**Work to complete**
In the data that follows, each entry is to be restated exactly.

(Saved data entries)
[Start of section]
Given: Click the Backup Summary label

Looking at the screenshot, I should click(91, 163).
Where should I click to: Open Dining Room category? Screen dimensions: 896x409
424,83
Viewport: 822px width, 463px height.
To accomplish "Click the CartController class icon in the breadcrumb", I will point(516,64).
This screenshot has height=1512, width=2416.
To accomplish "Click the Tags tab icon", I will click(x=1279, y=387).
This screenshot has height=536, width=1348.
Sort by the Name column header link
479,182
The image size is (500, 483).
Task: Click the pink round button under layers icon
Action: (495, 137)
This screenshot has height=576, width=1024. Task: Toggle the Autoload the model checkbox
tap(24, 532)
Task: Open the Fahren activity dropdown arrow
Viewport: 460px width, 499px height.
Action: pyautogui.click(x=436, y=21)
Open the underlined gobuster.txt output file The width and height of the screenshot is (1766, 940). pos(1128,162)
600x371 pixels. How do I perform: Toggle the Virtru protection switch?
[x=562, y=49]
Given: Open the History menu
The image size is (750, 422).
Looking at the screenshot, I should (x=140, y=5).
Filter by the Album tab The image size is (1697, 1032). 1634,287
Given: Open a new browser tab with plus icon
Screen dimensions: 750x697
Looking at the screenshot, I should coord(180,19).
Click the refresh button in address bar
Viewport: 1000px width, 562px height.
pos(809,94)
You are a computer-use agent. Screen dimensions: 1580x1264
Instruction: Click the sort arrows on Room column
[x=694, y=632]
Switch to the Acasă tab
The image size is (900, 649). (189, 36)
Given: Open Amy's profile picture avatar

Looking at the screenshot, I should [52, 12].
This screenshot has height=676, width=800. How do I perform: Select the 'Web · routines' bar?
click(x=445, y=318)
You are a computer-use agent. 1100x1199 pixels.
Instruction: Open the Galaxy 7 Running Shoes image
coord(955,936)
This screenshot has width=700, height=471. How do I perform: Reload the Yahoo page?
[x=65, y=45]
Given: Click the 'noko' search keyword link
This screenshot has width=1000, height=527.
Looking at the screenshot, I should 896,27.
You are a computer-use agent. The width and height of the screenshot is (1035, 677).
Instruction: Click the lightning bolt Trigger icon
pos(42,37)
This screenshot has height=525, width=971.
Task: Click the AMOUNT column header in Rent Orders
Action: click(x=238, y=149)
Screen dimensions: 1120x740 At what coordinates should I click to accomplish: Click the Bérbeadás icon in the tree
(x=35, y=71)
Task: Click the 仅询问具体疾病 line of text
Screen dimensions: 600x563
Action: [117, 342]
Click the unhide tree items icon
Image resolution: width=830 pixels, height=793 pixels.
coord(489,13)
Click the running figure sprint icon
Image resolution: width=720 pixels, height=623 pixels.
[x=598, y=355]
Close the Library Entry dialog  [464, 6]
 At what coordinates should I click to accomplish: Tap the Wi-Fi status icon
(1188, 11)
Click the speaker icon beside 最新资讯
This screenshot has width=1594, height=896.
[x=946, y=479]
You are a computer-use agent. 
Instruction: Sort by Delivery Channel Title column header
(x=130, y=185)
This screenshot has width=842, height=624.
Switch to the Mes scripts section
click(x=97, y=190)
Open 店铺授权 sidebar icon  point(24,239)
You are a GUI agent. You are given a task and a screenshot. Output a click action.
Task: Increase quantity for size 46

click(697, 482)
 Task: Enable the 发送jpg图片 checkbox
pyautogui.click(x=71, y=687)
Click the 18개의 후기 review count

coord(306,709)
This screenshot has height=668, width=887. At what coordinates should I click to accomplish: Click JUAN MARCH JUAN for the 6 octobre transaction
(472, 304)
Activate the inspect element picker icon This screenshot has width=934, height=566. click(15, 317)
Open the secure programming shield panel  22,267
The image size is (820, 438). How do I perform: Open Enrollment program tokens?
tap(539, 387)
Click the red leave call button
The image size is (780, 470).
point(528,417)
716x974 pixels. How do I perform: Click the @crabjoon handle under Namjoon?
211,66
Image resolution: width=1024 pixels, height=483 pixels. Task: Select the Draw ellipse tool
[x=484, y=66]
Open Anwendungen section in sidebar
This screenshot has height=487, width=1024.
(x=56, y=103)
[End of section]
**Solution below**
Given: Click the Backup Summary label

Looking at the screenshot, I should click(91, 163).
Where should I click to: Open Dining Room category? Screen dimensions: 896x409
424,83
Viewport: 822px width, 463px height.
To accomplish "Click the CartController class icon in the breadcrumb", I will point(516,64).
This screenshot has height=1512, width=2416.
To accomplish "Click the Tags tab icon", I will click(x=1279, y=387).
This screenshot has height=536, width=1348.
Sort by the Name column header link
479,182
The image size is (500, 483).
Task: Click the pink round button under layers icon
Action: (495, 137)
This screenshot has height=576, width=1024. Task: Toggle the Autoload the model checkbox
tap(24, 532)
Task: Open the Fahren activity dropdown arrow
Viewport: 460px width, 499px height.
Action: pyautogui.click(x=436, y=21)
Open the underlined gobuster.txt output file The width and height of the screenshot is (1766, 940). pos(1128,162)
600x371 pixels. How do I perform: Toggle the Virtru protection switch?
[x=562, y=49]
Given: Open the History menu
The image size is (750, 422).
Looking at the screenshot, I should (x=140, y=5).
Filter by the Album tab The image size is (1697, 1032). 1634,287
Given: Open a new browser tab with plus icon
Screen dimensions: 750x697
Looking at the screenshot, I should coord(180,19).
Click the refresh button in address bar
Viewport: 1000px width, 562px height.
pos(809,94)
You are a computer-use agent. Screen dimensions: 1580x1264
Instruction: Click the sort arrows on Room column
[x=694, y=632]
Switch to the Acasă tab
The image size is (900, 649). (189, 36)
Given: Open Amy's profile picture avatar

Looking at the screenshot, I should [52, 12].
This screenshot has height=676, width=800. How do I perform: Select the 'Web · routines' bar?
click(x=445, y=318)
You are a computer-use agent. 1100x1199 pixels.
Instruction: Open the Galaxy 7 Running Shoes image
coord(955,936)
This screenshot has width=700, height=471. How do I perform: Reload the Yahoo page?
[x=65, y=45]
Given: Click the 'noko' search keyword link
This screenshot has width=1000, height=527.
Looking at the screenshot, I should 896,27.
You are a computer-use agent. The width and height of the screenshot is (1035, 677).
Instruction: Click the lightning bolt Trigger icon
pos(42,37)
This screenshot has height=525, width=971.
Task: Click the AMOUNT column header in Rent Orders
Action: click(x=238, y=149)
Screen dimensions: 1120x740 At what coordinates should I click to accomplish: Click the Bérbeadás icon in the tree
(x=35, y=71)
Task: Click the 仅询问具体疾病 line of text
Screen dimensions: 600x563
Action: [117, 342]
Click the unhide tree items icon
Image resolution: width=830 pixels, height=793 pixels.
coord(489,13)
Click the running figure sprint icon
Image resolution: width=720 pixels, height=623 pixels.
[x=598, y=355]
Close the Library Entry dialog  [464, 6]
 At what coordinates should I click to accomplish: Tap the Wi-Fi status icon
(1188, 11)
Click the speaker icon beside 最新资讯
This screenshot has width=1594, height=896.
[x=946, y=479]
You are a computer-use agent. 
Instruction: Sort by Delivery Channel Title column header
(x=130, y=185)
This screenshot has width=842, height=624.
Switch to the Mes scripts section
click(x=97, y=190)
Open 店铺授权 sidebar icon  point(24,239)
You are a GUI agent. You are given a task and a screenshot. Output a click action.
Task: Increase quantity for size 46

click(697, 482)
 Task: Enable the 发送jpg图片 checkbox
pyautogui.click(x=71, y=687)
Click the 18개의 후기 review count

coord(306,709)
This screenshot has height=668, width=887. At what coordinates should I click to accomplish: Click JUAN MARCH JUAN for the 6 octobre transaction
(472, 304)
Activate the inspect element picker icon This screenshot has width=934, height=566. click(15, 317)
Open the secure programming shield panel  22,267
The image size is (820, 438). How do I perform: Open Enrollment program tokens?
tap(539, 387)
Click the red leave call button
The image size is (780, 470).
point(528,417)
716x974 pixels. How do I perform: Click the @crabjoon handle under Namjoon?
211,66
Image resolution: width=1024 pixels, height=483 pixels. Task: Select the Draw ellipse tool
[x=484, y=66]
Open Anwendungen section in sidebar
This screenshot has height=487, width=1024.
(x=56, y=103)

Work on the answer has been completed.